Kenneth Pridie

Personal information
- Nationality: British (English)
- Born: 8 March 1906 Bristol, England
- Died: 4 May 1963 (aged 57) England

Sport
- Sport: Athletics
- Event: Shot put/ discus
- Club: Bristol University

Medal record
Men's Athletics
Representing England
British Empire Games
| Bronze medal – third place | 1934 London | Shot put |

= Kenneth Pridie =

British shot putter, discus thrower and orthopaedic surgeon

Kenneth Hampden Pridie (8 March 1906 – 4 May 1963) was an English track and field athlete who competed in the 1930 British Empire Games and in the 1934 British Empire Games.

== Biography ==
Pridie was born in Bristol. Shortly before the 1930 British Empire Games in Canada, Pridie finished third behind Jules Noël in the shot put event at the 1930 AAA Championships. Then at the 1930 British Empire Games he finished fourth in the discus throw event and sixth in the shot put competition.

He took two third-place finishes in the shot and discus events at both the 1931 AAA Championships and 1932 AAA Championships.

Two years later he won the bronze medal in the shot put contest and finished sixth in the discus throw event at the 1934 British Empire Games.

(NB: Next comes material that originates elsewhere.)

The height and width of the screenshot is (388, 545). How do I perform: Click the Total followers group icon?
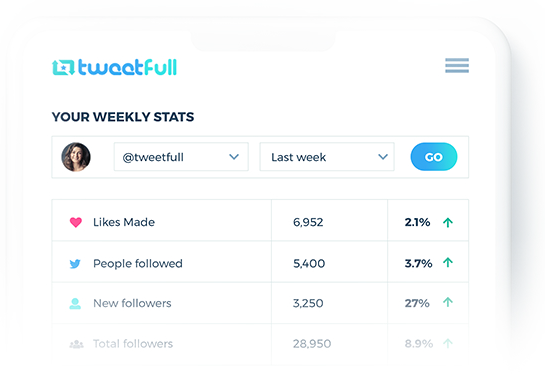pyautogui.click(x=76, y=344)
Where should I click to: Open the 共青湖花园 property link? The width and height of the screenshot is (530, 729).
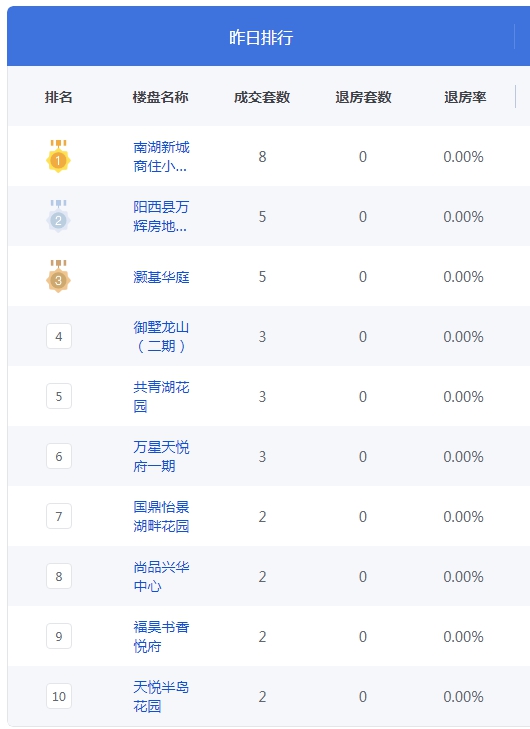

Pridie was an orthopaedic surgeon. He studied at the University of Bristol. With a Fellowship from the Royal College of Surgeons of England he visited Böhler in Vienna, Watson-Jones in Liverpool and Girdlestone in Oxford. Twenty-eight years old he became a fracture surgeon at Bristol Royal Infirmary. He developed several devices for fracture treatment and was an eminent surgeon. Pridie is known for a particular cartilage repair technique where repair by fibrocartilage formation is stimulated by drilling small holes into the subchondral bone plate after surgical debridement of cartilage defects, known as the Pridie drilling technique. He died of a heart attack in 1963.